Однако руки Лутвей ни тому, ни другому не протянул.
— Может быть присядешь? — предложил Кулно.
— У меня есть дело к господину писателю.
— Я вас слушаю, — отозвался Мерихейн, он решил, что молодой человек хочет объясниться по поводу ссоры на празднике весны. Но писатель ошибся, Лутвей сказал:
— Мы ведь теперь вроде бы породнились, а с родней всегда найдется, о чем поговорить. Не правда ли?
— Я не вполне понимаю, что имеет в виду господин студиозус, — ответил Мерихейн.
— Ведь мы теперь свояки, — пояснил Лутвей.
— Каким образом?
Тут Лутвей с поистине крестьянской грубостью объяснил, какие они с Мерихейном свояки. Кулно навострил уши, а Мерихейн растерянно улыбнулся. Да и что в таком случае ответить пьяному человеку, а тот уже снова спрашивал:
— Разве не правда?
И Лутвей повторил свои грубые слова.
Но Мерихейн опять промолчал, Лутвей стукнул кулаком по столу и сказал, обращаясь к Кулно:
— Ну и дурак же я был, ну и олух царя небесного! Подумай только: я, идиот, верю, что Тикси мне верна, а она — бегает туда, знаешь, наверх, в комнату с тремя нишами, к господину писателю, мне об этом ни слова, бегает, и уже давно — читают там стихи, шуры-муры заводят и все такое… Убийца мухи, проклятая! Ну, дела идут как по маслу, глядь, уже и детишки наметились, тогда — ко мне: пустила слезу, наврала мне с три короба, такого туману навела, не разберешь, что к чему, но в конце концов все же во всем созналась — дескать, она любит и совладать с собою не может, дескать, она благословлена и пусть благословитель делает с нею, что пожелает. Так она мне сказала, так обстоит дело, таковы женщины!
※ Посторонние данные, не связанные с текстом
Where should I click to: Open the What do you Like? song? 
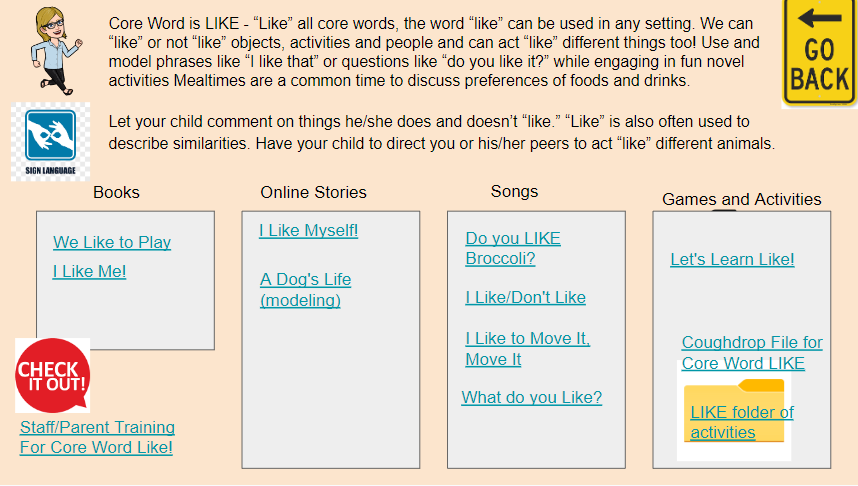531,397
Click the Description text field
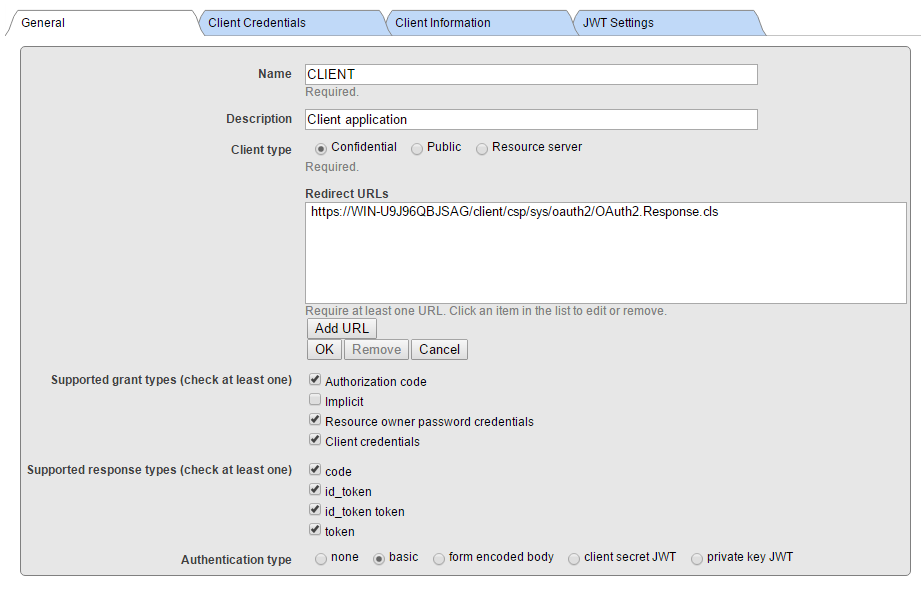Image resolution: width=921 pixels, height=589 pixels. (x=531, y=120)
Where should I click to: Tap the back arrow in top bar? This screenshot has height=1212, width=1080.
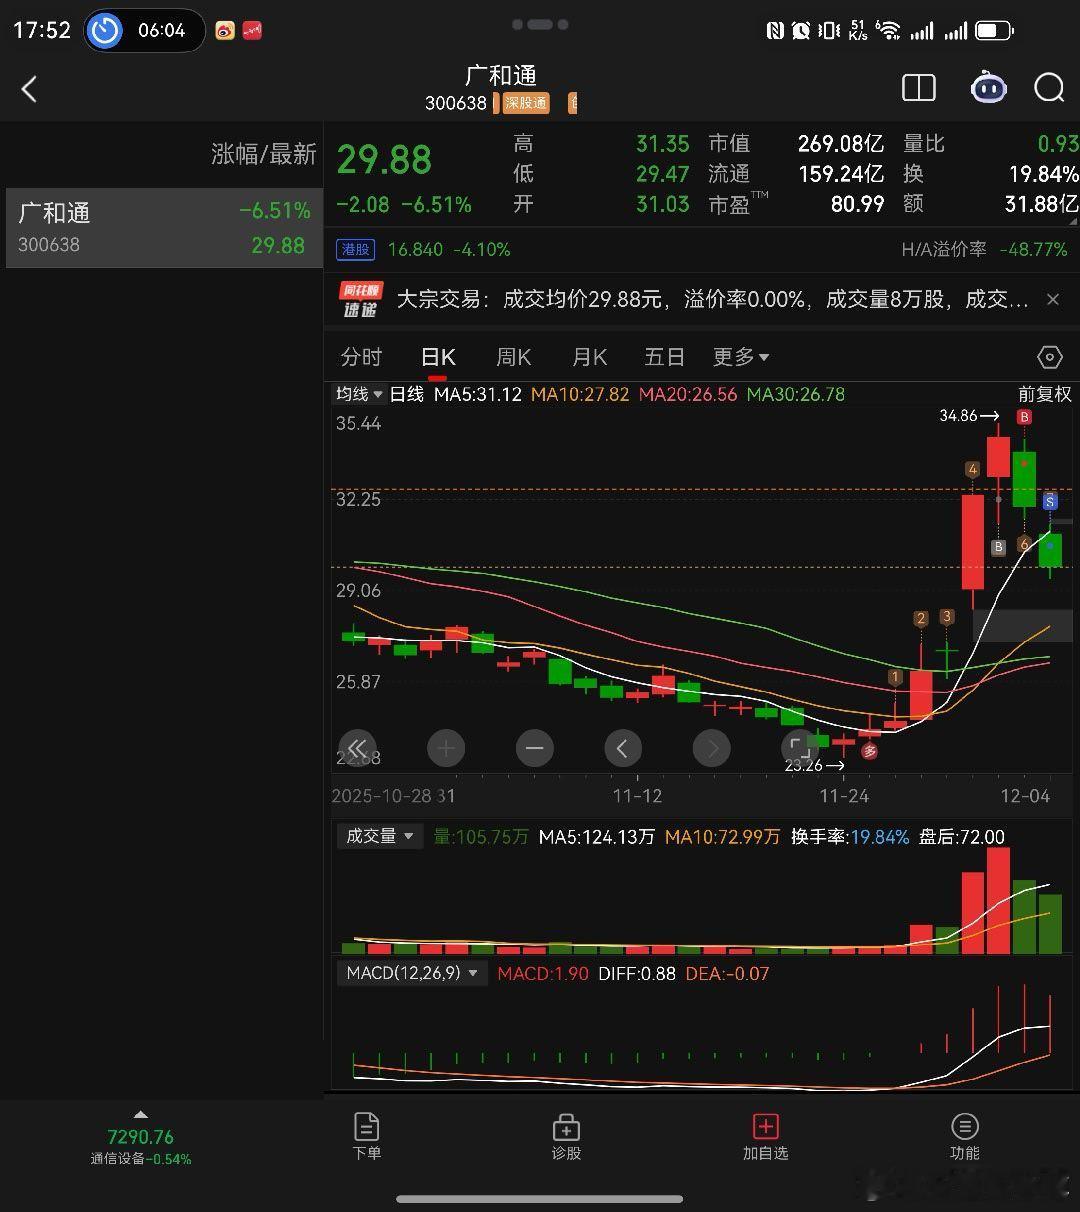click(30, 89)
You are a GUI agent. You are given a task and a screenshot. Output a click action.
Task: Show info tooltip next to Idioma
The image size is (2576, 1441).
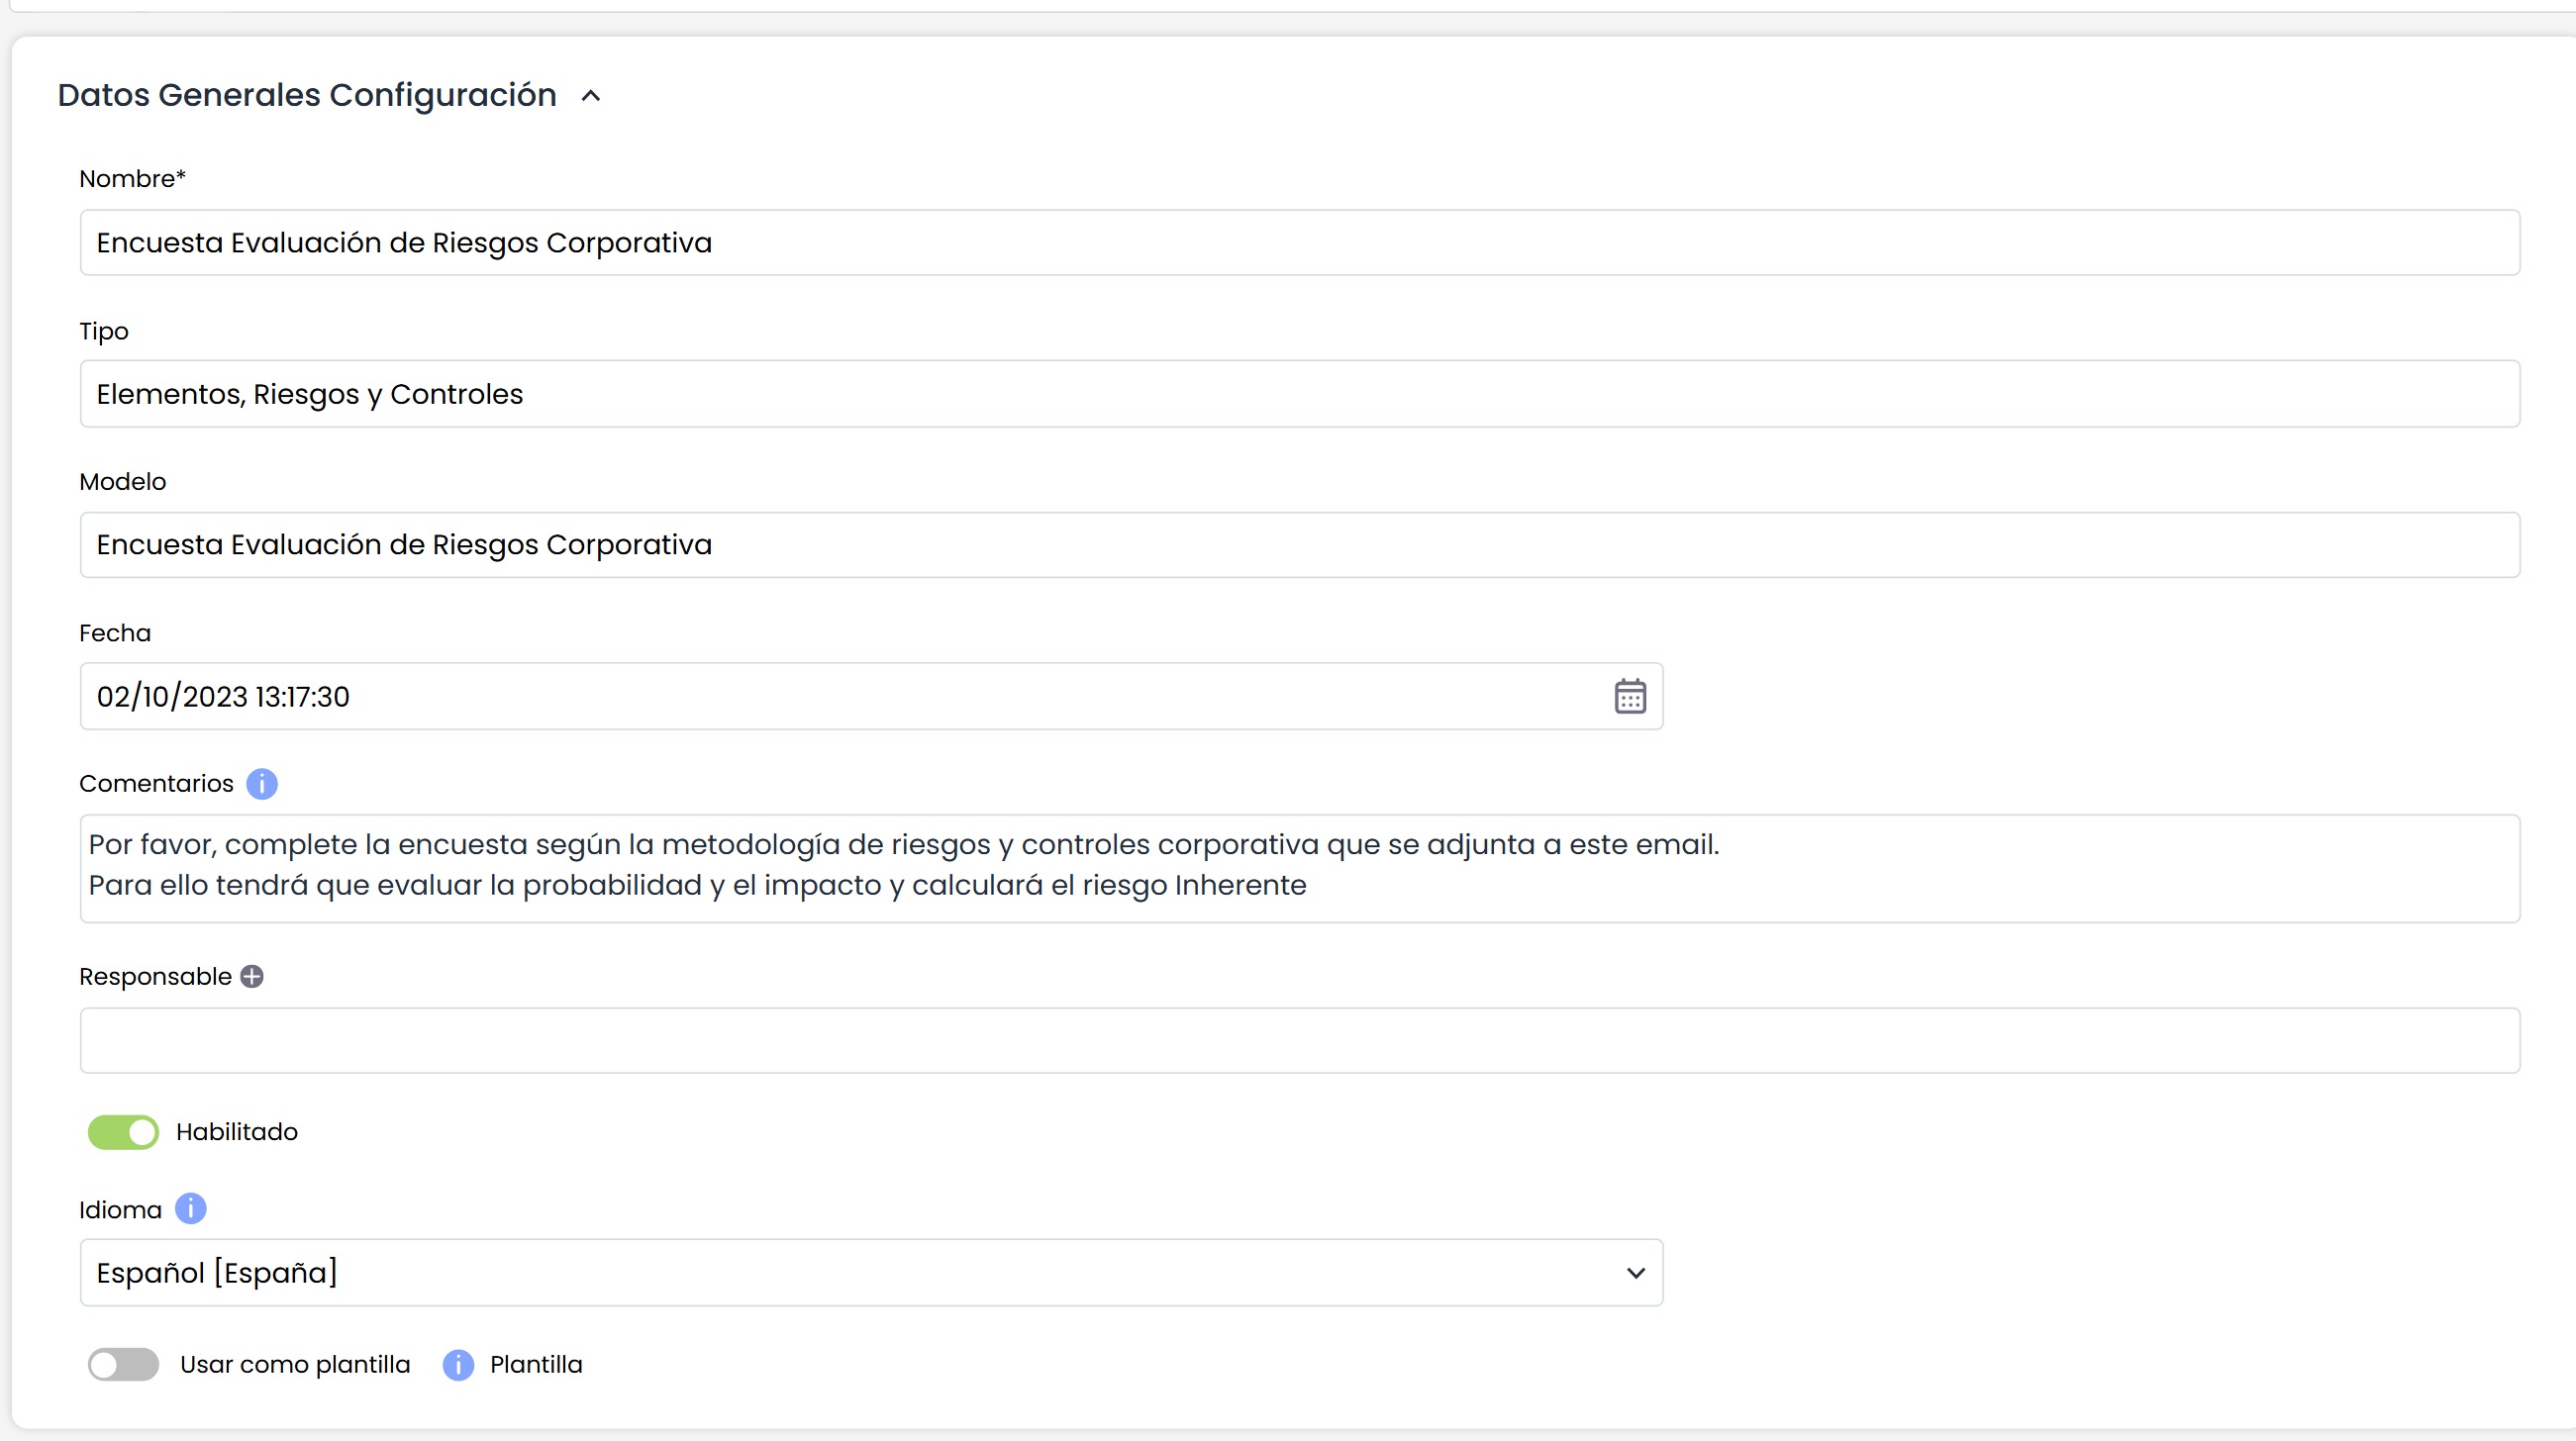[x=191, y=1209]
Да, все они дряни, это я тебе говорю, дряни, каких свет не видел, плевать я на них хотел, на этих сук…
— Тише, тише, — проговорил Кулно, тронув Лутвея за плечо. — Ты сейчас пьян, мы поговорим об этом в другой раз.
— Я пьян и останусь пьяным, а женщины были и останутся суками.
— Господин Лутвей, — спросил Мерихейн со спокойной серьезностью, — а в трезвом виде вы сказали бы то же самое?
— Да, хоть с церковной кафедры.
— В таком случае я вам отвечу: все, что вы сегодня обо мне и барышне Вястрик…
— Барышне! Ха-ха-ха! Уже и барышня!
— Да послушай же наконец, что тебе хотят сказать, — одернул Лутвея Кулно.